• **TRY IT**: Answer with a single number: how many lines in the listing below include "computer"?

• **EXTRACTED ENTRIES**:
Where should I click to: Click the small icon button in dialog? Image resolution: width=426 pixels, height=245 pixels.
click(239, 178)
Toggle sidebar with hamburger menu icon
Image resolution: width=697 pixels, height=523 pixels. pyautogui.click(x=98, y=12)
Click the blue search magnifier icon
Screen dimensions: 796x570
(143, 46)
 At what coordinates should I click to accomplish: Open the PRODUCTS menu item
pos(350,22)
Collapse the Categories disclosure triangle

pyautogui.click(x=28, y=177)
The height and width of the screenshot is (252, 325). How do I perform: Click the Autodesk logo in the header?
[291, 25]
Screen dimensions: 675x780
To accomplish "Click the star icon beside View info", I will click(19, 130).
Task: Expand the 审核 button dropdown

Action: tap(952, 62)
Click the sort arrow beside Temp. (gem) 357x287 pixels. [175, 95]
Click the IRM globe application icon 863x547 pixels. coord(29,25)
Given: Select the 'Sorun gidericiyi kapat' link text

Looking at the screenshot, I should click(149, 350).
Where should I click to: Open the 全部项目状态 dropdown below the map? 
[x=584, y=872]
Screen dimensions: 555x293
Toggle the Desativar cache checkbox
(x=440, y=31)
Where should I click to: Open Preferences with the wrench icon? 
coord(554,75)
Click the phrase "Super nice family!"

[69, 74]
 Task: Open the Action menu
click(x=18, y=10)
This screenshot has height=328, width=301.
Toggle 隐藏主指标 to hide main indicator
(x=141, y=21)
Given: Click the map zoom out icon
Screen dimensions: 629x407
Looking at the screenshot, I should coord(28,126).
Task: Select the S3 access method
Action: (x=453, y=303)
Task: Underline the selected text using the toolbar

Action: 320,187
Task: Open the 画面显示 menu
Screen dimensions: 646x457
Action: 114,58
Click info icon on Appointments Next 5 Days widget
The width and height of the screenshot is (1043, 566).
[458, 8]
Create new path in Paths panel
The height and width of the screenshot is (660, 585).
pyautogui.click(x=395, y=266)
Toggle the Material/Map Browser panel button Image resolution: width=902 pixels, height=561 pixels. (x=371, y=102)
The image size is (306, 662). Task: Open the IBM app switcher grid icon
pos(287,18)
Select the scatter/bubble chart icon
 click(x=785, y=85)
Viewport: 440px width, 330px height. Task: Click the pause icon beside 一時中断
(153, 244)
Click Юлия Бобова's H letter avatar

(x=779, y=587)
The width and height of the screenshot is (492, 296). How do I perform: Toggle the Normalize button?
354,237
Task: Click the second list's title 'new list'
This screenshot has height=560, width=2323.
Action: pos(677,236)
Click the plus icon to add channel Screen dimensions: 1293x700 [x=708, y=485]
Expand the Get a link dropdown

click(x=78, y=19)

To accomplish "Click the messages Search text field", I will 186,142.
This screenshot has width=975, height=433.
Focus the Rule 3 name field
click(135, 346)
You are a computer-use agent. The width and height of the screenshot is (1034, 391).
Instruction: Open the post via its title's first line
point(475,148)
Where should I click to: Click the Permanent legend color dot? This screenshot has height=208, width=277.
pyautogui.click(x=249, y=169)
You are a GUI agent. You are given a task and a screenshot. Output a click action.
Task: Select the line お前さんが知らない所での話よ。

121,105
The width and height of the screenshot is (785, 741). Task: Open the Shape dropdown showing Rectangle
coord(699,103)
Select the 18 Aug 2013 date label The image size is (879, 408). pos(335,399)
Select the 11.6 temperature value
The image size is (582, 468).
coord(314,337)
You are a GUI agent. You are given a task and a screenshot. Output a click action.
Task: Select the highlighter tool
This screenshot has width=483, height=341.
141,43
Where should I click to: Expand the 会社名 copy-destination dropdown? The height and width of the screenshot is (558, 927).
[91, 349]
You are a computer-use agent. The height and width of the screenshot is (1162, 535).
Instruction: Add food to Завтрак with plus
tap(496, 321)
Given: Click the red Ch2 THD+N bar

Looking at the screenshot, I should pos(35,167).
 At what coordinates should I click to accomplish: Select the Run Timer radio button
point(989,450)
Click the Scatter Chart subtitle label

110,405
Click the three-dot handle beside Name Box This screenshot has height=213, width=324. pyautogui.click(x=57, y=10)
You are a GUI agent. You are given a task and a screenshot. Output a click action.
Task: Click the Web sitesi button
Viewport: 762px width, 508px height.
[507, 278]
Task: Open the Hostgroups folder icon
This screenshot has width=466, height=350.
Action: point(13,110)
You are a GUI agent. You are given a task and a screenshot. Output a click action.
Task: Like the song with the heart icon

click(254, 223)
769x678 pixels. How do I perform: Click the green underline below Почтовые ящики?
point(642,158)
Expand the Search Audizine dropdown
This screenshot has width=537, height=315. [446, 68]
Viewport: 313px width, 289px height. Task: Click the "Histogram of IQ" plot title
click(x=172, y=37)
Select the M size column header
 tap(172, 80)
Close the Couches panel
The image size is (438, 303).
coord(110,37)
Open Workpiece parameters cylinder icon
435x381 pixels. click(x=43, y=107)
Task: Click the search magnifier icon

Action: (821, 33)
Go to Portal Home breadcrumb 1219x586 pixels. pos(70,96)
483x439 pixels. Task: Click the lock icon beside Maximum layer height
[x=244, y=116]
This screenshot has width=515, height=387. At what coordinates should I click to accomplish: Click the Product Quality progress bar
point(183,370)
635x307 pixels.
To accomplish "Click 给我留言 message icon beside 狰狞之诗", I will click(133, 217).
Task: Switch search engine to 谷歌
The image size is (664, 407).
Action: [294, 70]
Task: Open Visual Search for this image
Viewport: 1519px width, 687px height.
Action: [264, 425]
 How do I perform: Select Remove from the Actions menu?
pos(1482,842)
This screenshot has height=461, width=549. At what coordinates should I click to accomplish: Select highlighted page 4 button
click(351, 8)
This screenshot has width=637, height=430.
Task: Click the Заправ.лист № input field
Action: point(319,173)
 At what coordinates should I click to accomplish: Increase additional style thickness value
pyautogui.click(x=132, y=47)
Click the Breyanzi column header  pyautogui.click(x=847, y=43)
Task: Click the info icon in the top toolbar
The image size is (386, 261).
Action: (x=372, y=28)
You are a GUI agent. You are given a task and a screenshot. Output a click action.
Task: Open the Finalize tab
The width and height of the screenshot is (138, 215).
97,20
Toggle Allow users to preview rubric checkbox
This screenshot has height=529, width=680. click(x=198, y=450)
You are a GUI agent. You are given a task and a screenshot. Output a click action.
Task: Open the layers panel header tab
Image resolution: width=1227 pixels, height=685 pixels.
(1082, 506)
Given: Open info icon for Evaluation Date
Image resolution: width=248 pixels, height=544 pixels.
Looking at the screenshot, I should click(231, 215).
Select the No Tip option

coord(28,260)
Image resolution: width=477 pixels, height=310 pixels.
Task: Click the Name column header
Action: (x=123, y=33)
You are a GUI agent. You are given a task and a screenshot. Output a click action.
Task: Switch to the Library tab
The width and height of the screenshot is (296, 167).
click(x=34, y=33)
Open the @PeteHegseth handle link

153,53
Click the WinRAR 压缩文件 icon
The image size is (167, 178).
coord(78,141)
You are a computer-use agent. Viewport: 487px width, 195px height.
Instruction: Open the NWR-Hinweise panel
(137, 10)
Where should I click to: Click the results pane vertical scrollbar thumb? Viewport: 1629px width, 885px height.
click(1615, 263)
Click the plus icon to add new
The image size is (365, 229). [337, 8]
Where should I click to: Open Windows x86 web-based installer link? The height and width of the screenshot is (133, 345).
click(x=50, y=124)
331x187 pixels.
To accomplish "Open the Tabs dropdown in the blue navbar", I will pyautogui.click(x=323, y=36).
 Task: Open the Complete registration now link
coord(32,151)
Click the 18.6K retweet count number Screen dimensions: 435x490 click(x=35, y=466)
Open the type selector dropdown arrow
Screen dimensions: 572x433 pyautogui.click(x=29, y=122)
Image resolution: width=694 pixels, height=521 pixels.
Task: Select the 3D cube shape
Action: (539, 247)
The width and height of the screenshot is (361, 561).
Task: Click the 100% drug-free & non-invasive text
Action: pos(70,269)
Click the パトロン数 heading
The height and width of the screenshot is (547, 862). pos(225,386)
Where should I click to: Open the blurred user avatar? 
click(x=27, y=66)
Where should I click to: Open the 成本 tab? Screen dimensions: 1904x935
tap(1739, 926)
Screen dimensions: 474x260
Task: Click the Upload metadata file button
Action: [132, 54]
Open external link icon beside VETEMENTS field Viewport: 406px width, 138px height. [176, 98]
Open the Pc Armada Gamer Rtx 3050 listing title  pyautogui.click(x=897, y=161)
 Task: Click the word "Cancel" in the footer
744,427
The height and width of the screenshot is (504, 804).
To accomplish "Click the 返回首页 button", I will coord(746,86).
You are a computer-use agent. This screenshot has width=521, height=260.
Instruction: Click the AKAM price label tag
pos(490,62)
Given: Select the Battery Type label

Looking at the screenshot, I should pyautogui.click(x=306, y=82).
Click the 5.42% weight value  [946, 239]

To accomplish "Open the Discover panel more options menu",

• **EXERCISE SOLUTION**: 4